TRY IT ::
Repeat everything from the line containing "This screenshot has width=800, height=525." down to the line containing "center [9, 226].", both of those lines included, and leave the pictures out.
** Opening GIVEN RECORDS block **
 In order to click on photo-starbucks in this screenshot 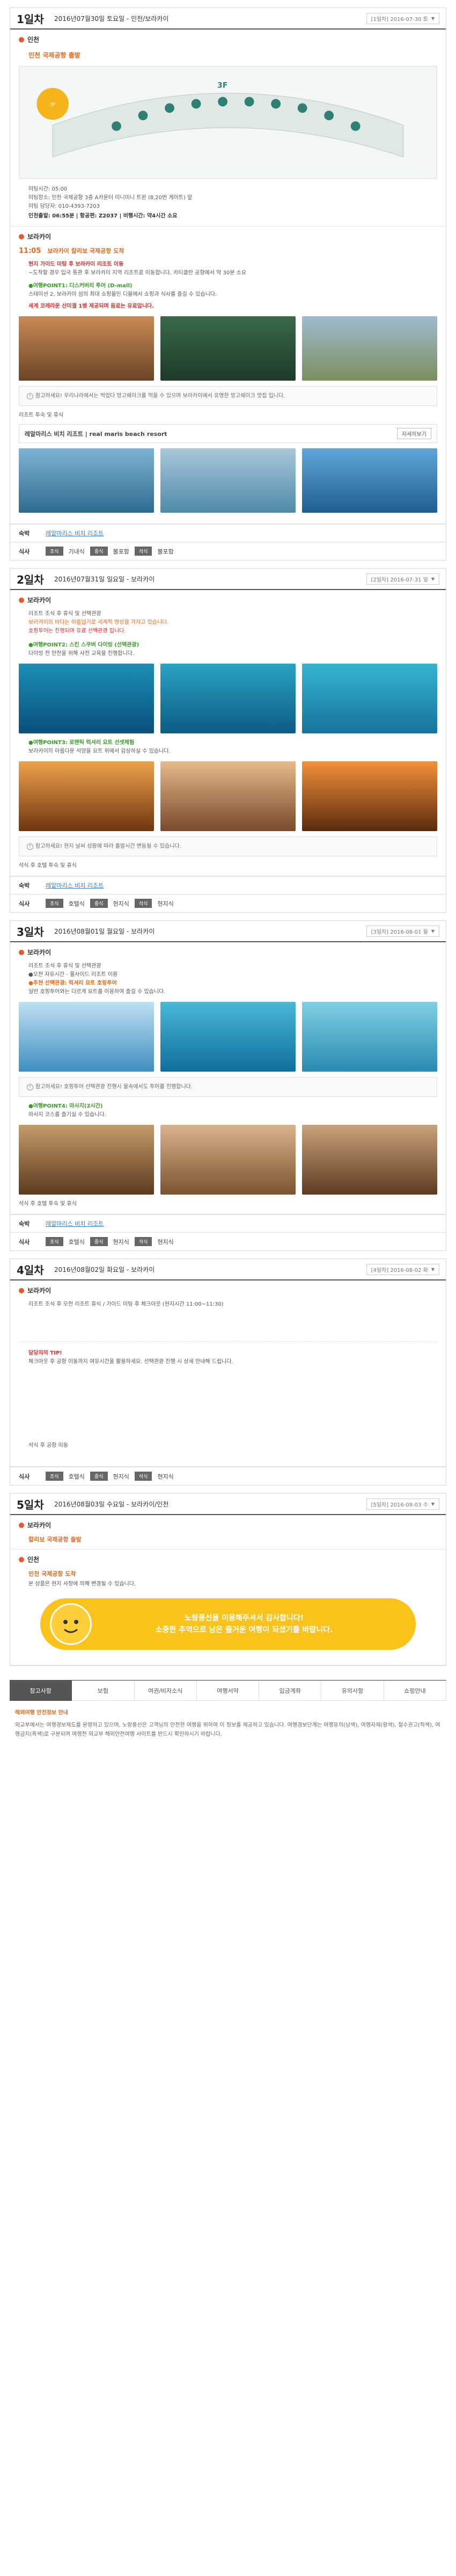, I will do `click(228, 348)`.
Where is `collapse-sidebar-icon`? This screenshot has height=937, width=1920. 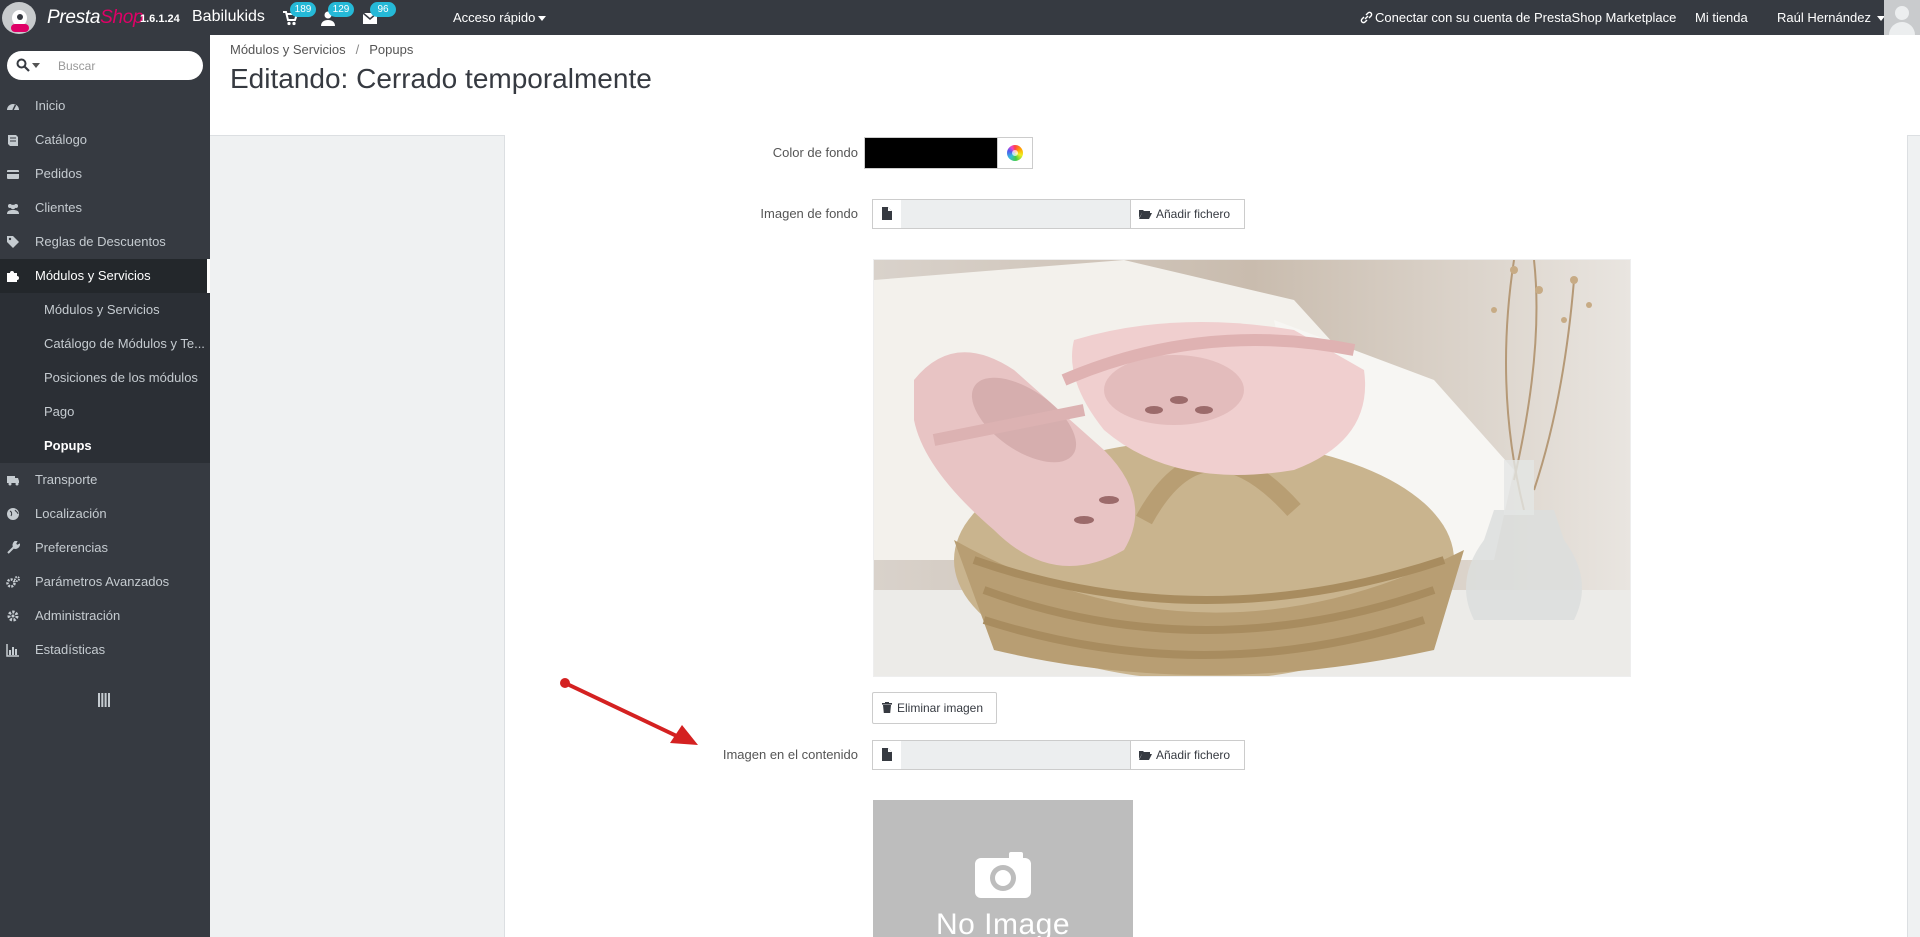 collapse-sidebar-icon is located at coordinates (104, 700).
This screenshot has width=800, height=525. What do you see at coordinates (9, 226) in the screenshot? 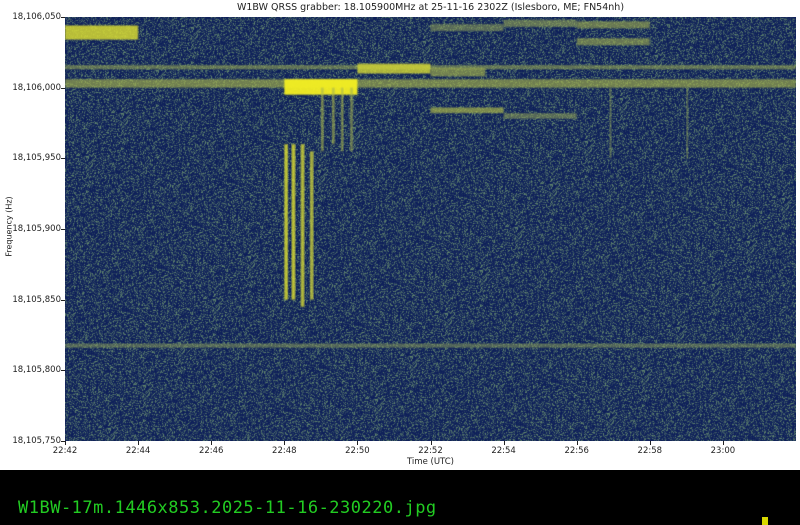
I see `y-axis-label: Frequency (Hz)` at bounding box center [9, 226].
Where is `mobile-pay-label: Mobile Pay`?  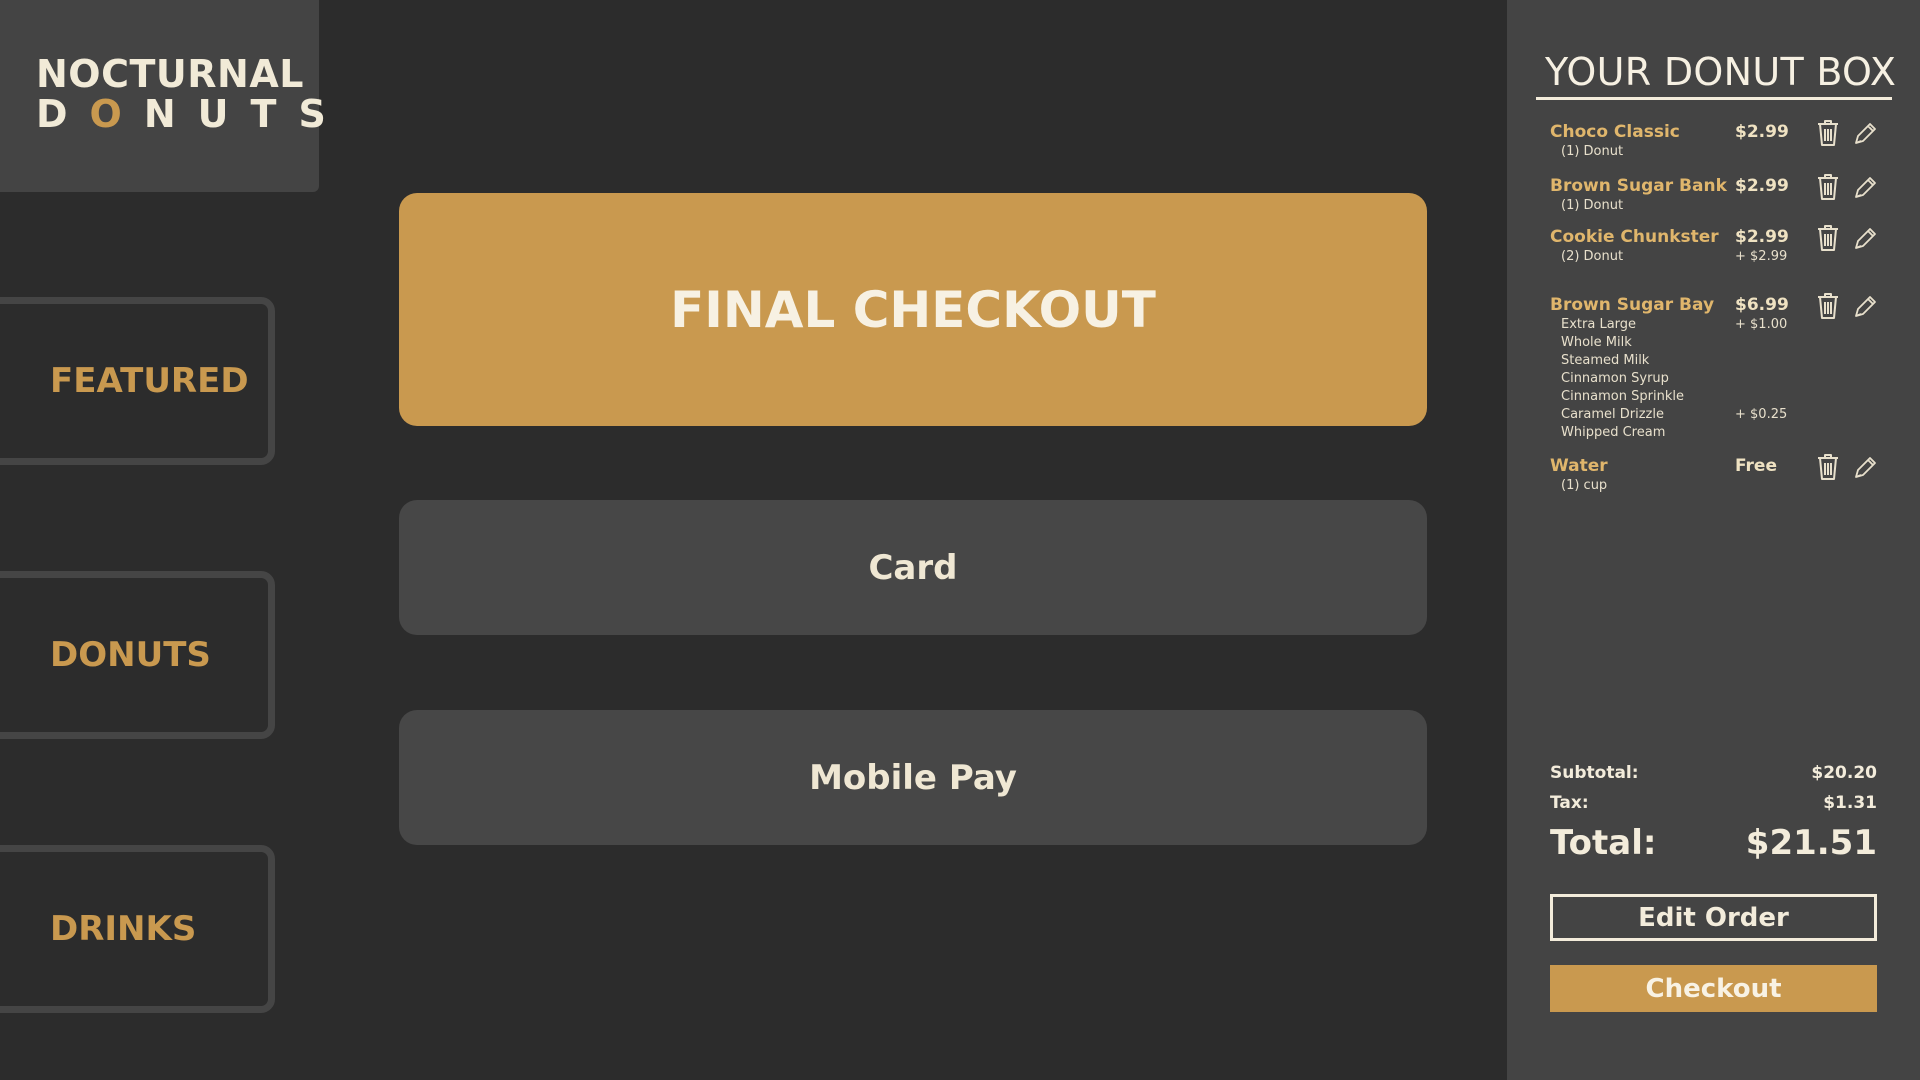 mobile-pay-label: Mobile Pay is located at coordinates (913, 778).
** Closing GIVEN RECORDS block **
SOLUTION TO THE EXERCISE ::
This screenshot has width=800, height=525. What do you see at coordinates (9, 226) in the screenshot? 
I see `y-axis-label: Frequency (Hz)` at bounding box center [9, 226].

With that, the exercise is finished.